> **Work to complete**:
Please update all the rows below, replacing "Get Started" with "Sign Up" and leaving everything else unchanged.
====== Data rows
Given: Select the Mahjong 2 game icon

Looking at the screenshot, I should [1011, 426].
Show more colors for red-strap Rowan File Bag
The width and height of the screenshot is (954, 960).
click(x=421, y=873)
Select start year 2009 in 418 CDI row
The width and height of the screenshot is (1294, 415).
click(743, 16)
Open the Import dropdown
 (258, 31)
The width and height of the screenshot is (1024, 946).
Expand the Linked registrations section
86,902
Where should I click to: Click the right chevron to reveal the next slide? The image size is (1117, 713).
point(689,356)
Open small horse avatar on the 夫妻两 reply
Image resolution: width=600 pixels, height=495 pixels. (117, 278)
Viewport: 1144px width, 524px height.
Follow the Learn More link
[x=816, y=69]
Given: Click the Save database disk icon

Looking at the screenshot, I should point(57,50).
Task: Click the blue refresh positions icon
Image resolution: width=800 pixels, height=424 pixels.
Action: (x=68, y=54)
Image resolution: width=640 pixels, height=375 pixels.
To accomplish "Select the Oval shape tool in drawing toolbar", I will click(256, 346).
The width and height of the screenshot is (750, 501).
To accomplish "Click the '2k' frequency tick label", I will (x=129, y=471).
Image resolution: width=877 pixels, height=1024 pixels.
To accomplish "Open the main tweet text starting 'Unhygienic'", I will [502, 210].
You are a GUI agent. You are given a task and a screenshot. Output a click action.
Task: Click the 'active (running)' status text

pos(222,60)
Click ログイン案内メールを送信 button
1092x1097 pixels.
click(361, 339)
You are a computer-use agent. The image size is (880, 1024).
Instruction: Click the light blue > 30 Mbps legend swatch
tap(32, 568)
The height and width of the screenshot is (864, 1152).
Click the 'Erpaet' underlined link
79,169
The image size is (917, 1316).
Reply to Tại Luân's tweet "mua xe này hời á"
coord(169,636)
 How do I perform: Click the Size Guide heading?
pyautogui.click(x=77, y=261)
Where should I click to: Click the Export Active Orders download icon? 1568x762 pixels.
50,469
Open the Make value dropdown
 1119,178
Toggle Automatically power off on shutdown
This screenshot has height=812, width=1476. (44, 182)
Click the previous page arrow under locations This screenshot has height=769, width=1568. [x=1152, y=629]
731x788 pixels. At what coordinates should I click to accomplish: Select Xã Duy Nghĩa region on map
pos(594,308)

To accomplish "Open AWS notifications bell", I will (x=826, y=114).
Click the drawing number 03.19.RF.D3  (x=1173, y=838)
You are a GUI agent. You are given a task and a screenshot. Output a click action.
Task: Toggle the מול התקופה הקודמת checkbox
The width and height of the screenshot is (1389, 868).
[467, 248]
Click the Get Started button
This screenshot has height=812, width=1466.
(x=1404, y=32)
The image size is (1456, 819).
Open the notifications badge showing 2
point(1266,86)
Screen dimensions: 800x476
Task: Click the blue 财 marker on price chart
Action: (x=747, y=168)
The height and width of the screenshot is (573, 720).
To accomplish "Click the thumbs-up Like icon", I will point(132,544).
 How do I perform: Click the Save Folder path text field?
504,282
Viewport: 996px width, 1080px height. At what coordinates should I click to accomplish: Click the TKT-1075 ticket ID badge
============
> **Answer to this problem**:
Given: Select the Mahjong 2 game icon

Looking at the screenshot, I should [1011, 426].
Show more colors for red-strap Rowan File Bag
The width and height of the screenshot is (954, 960).
click(x=421, y=873)
Select start year 2009 in 418 CDI row
The width and height of the screenshot is (1294, 415).
click(743, 16)
Open the Import dropdown
 (258, 31)
The width and height of the screenshot is (1024, 946).
Expand the Linked registrations section
86,902
Where should I click to: Click the right chevron to reveal the next slide? The image size is (1117, 713).
point(689,356)
Open small horse avatar on the 夫妻两 reply
Image resolution: width=600 pixels, height=495 pixels. (117, 278)
Viewport: 1144px width, 524px height.
Follow the Learn More link
[x=816, y=69]
Given: Click the Save database disk icon

Looking at the screenshot, I should point(57,50).
Task: Click the blue refresh positions icon
Image resolution: width=800 pixels, height=424 pixels.
Action: (x=68, y=54)
Image resolution: width=640 pixels, height=375 pixels.
To accomplish "Select the Oval shape tool in drawing toolbar", I will click(256, 346).
The width and height of the screenshot is (750, 501).
To accomplish "Click the '2k' frequency tick label", I will (x=129, y=471).
Image resolution: width=877 pixels, height=1024 pixels.
To accomplish "Open the main tweet text starting 'Unhygienic'", I will [502, 210].
You are a GUI agent. You are given a task and a screenshot. Output a click action.
Task: Click the 'active (running)' status text

pos(222,60)
Click ログイン案内メールを送信 button
1092x1097 pixels.
click(361, 339)
You are a computer-use agent. The image size is (880, 1024).
Instruction: Click the light blue > 30 Mbps legend swatch
tap(32, 568)
The height and width of the screenshot is (864, 1152).
Click the 'Erpaet' underlined link
79,169
The image size is (917, 1316).
Reply to Tại Luân's tweet "mua xe này hời á"
coord(169,636)
 How do I perform: Click the Size Guide heading?
pyautogui.click(x=77, y=261)
Where should I click to: Click the Export Active Orders download icon? 1568x762 pixels.
50,469
Open the Make value dropdown
 1119,178
Toggle Automatically power off on shutdown
This screenshot has height=812, width=1476. (44, 182)
Click the previous page arrow under locations This screenshot has height=769, width=1568. [x=1152, y=629]
731x788 pixels. At what coordinates should I click to accomplish: Select Xã Duy Nghĩa region on map
pos(594,308)

To accomplish "Open AWS notifications bell", I will (x=826, y=114).
Click the drawing number 03.19.RF.D3  (x=1173, y=838)
You are a GUI agent. You are given a task and a screenshot. Output a click action.
Task: Toggle the מול התקופה הקודמת checkbox
The width and height of the screenshot is (1389, 868).
[467, 248]
Click the Sign Up button
This screenshot has height=812, width=1466.
(x=1404, y=32)
The image size is (1456, 819).
Open the notifications badge showing 2
point(1266,86)
Screen dimensions: 800x476
Task: Click the blue 财 marker on price chart
Action: (x=747, y=168)
The height and width of the screenshot is (573, 720).
To accomplish "Click the thumbs-up Like icon", I will point(132,544).
 How do I perform: Click the Save Folder path text field?
504,282
Viewport: 996px width, 1080px height. At what coordinates should I click to accomplish: Click the TKT-1075 ticket ID badge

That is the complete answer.